Introducing new technology requires substantial education and awareness. Leaders can’t assume that their staff will naturally have the skills needed to use these new tools; only about 14% of UK workers have used generative AI in their professional roles.
For AI to be fully effective, organizations need to focus not only on installing new systems but also on building a workforce capable of using these tools to their advantage. Employees should have access to thorough training programs tailored to different roles and skill levels. Beyond initial training, it’s crucial for businesses to foster a culture that encourages continuous learning and experimentation with generative AI tools.
Given the highly regulated nature of banking, addressing the regulatory challenges of generative AI deployment is also critical. Data privacy and security are especially important since AI systems often rely on large amounts of data. Banks must ensure they collect, store, and use this data in compliance with regulations like GDPR and CCPA. Establishing strong data governance practices and leveraging privacy-enhancing technologies can help meet these needs while still enabling AI’s effective use.
By adopting a proactive, people-focused approach to AI, banks can ensure their workforce is prepared to use these tools to increase productivity, foster creativity, and spark innovation. Addressing regulatory concerns while empowering employees will help maintain trust with both customers and regulators, ensuring that AI supports rather than replaces the creative problem-solving abilities of staff.
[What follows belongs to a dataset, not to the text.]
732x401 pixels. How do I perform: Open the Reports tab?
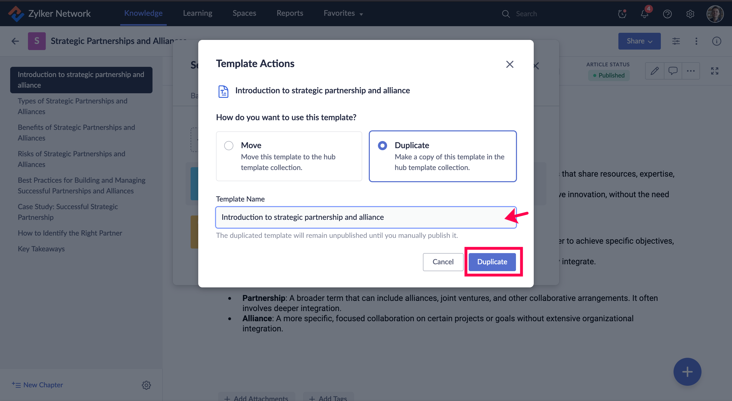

Driving Industry Change Through Platform-Driven Transformation
AI has the potential to reshape industries when applied to the right use cases by skilled professionals. The tech sector has already embraced AI enthusiastically, particularly generative AI. For banking to follow suit, organizations will need to adopt a platform-driven strategy.
Banking-as-a-service (BaaS) models are gaining popularity, with services like Buy Now, Pay Later (BNPL) growing rapidly. BNPL allows consumers to pay for products over time, making it an increasingly common alternative payment method.
BaaS enables non-banking companies to offer financial products through API-driven platforms, integrating banking capabilities into their services. Thanks to BaaS, the finance sector has seen platforms that consolidate financial products from various institutions into a single, accessible space, simplifying money management for both businesses and consumers.
The combination of AI and BaaS represents a major opportunity for financial services. AI can be seamlessly integrated into BaaS platforms to enhance risk assessment models and personalize financial products. For instance, AI could help personalize BNPL services or detect fraud in real-time. By merging these technologies, organizations can create a more inclusive financial ecosystem.
Looking ahead, it’s clear that AI will play an increasingly pivotal role in banking. For its full potential to be realized, leaders must ensure that their teams are prepared to embrace these changes. The key to success is not replacing human expertise with AI, but encouraging employees to use AI to amplify their creativity and problem-solving skills. While AI can process massive amounts of data and uncover patterns humans might miss, it’s the human touch that provides the context, empathy, and ethical judgment that AI alone cannot offer. By combining AI with a platform-driven approach, financial institutions will be well-positioned to innovate and create lasting value for both customers and internal teams.